Il gruppo alimentare rivendica oggi circa 6,5 miliardi di euro di fatturato pro forma, 32 siti produttivi attivi in sette Paesi e circa 11.000 collaboratori impiegati in Italia, su un totale di oltre 17.000 nel mondo.
734 punti vendita affiliati nella nuova rete Princes Retail
La rete che fa capo a Princes Retail assomma quasi mille indirizzi in tutta Italia: 982 negozi presenti in 13 regioni. La quota maggioritaria, 734 punti vendita, opera in affiliazione, mentre i restanti 248 restano a gestione diretta del gruppo.
Il perimetro comprende anche 140 negozi collegati alla piattaforma di e-commerce, oltre a diciassette distributori di carburante e sette magazzini dedicati alla logistica.
GS torna a essere il volto della rete commerciale
Tra le decisioni annunciate spicca il recupero di GS, insegna storica della grande distribuzione italiana, scelta per rappresentare la nuova fase della rete. La strategia commerciale futura poggerà su convenienza, prodotti freschi e un’offerta legata al territorio italiano.
Per gli affiliati, il cambio di insegna comporta un riposizionamento dell’immagine dei punti vendita, elemento che i sindacati hanno definito tra i segnali di discontinuità più significativi rispetto alla gestione precedente.

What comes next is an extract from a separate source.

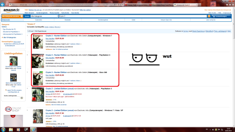The height and width of the screenshot is (132, 235).
Task: Open the Alle Kategorien search dropdown
Action: 44,16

Cameri e Pieve Emanuele: la logistica passa in gestione diretta
Il gruppo internalizza due snodi logistici strategici: quello di Cameri, nel Novarese, e quello di Pieve Emanuele, in provincia di Milano. Per 325 persone finora impiegate tramite appalto, il cambiamento significa un contratto diretto con l’azienda.
Sul tavolo anche gli interventi di manutenzione straordinaria nei negozi e il pacchetto di investimenti infrastrutturali stanziato al momento del closing, pari a 437,5 milioni di euro.
Da Princes Property nasce la nuova GS Spa
Le assemblee di Princes Property, GS e Princes Retail hanno dato il via libera all’operazione societaria lo scorso 13 maggio. Da inizio agosto la struttura cambierà volto: Princes Retail e GS confluiranno in Princes Property, che cambierà ragione sociale in GS Spa.
L’obiettivo dichiarato è semplificare la governance e rendere più stretto il legame tra produzione, marchi e rete di vendita. Per il personale non cambia nulla sul piano contrattuale: i rapporti di lavoro restano protetti dall’articolo 2112 del Codice civile.
Il sindacato chiede impegni verificabili sul fronte franchising
Le sigle sindacali hanno accolto con favore la nuova disponibilità dell’azienda a investire, ma restano caute sull’attuazione pratica del piano, soprattutto per la parte che riguarda gli affiliati.
Prossimo appuntamento il 23 luglio, poi il 17 settembre: due scadenze che serviranno a misurare i progressi su rete commerciale, logistica e presidio della componente in franchising.